Oh but there's more... (and you knew there would be, now didn't you?)

The World Championship Moonpie Eating Contest is held annually in the town of Oneonta, Alabama, where you can bet they wash down those MoonPies with an ice cold RC Cola. Every year in June there is the RC-MoonPie Festival in Bell Buckle, Tennessee. Rated a Southeastern Tourism Society Top 20 Event, this local festival is a jam packed day of fun for the whole family. There is plenty of country and bluegrass music, a parade, clogging dancers, Moon Pie games, crafts, contests and the ever popular Synchronized Wading.

(Wait, Crafts? What kind of craft can you do with a moon pie? The mind fairly boggles at the thought....)

It's obvious that the South LOVES MoonPies.
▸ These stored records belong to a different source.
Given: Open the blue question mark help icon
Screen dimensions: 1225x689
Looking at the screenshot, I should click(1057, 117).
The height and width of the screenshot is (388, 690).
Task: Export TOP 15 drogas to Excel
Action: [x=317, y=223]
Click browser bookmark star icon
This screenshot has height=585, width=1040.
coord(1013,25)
Millions of special made mini MoonPies are thrown every year during the Mardi Gras in New Orleans. This tradition has newer beginnings that date back only to the mid 1970's when Mardi Gras revelers were hunting for lighter items to toss (less damage when tossed and easier to transport.) Also during the seventies came a new style of eating the MoonPie: "heated". The invention of the microwave took eating a moon pie to a higher more wonderful and sinful level. (Whoever invented the microwave, let me say "Thank You".)

The MoonPie and R.C. Cola combination has held fast in our southern states over the decades. Every southerner has fond memories of the MoonPie and RC Cola. The occasional afternoon walk to the local store to retrieve a MoonPie and an R.C.Cola with a parent was commonplace. Some of the most important parental conversations took place during the enjoyment of this delightful combination. The hurried traveler while stopping for a gas fill up, would regularly purchase a R.C. Cola and MoonPie to tide him or her over. (Might I add that a hurried stop in Tennessee is equivalent to about 20 minutes or so.)

I venture to say that every store in Nashville that carries food still sells MoonPies and R.C. Colas within it's walls, from the local grocery store to gas stations to dollar stores. Not only have the R.C. Cola and the MoonPie survived and flourished throughout the south, their popularity is still growing globally. You can now order these treats anytime, via the Internet, shipped to anywhere in the world, although it is best to order during the winter months when local demand is somewhat less.

Just in case you didn't know, R.C. Cola was an innovator in many areas. They were the first to introduce their beverage in an all aluminum can, the first to make a low calorie diet cola (Diet Rite) and the first cola manufacturer to make a caffeine free Soda (R.C. 100).

Innovation, ice cold Cola and Sweet Snacks. (It's the "Working Man's Lunch!") It's no wonder I love living in the South.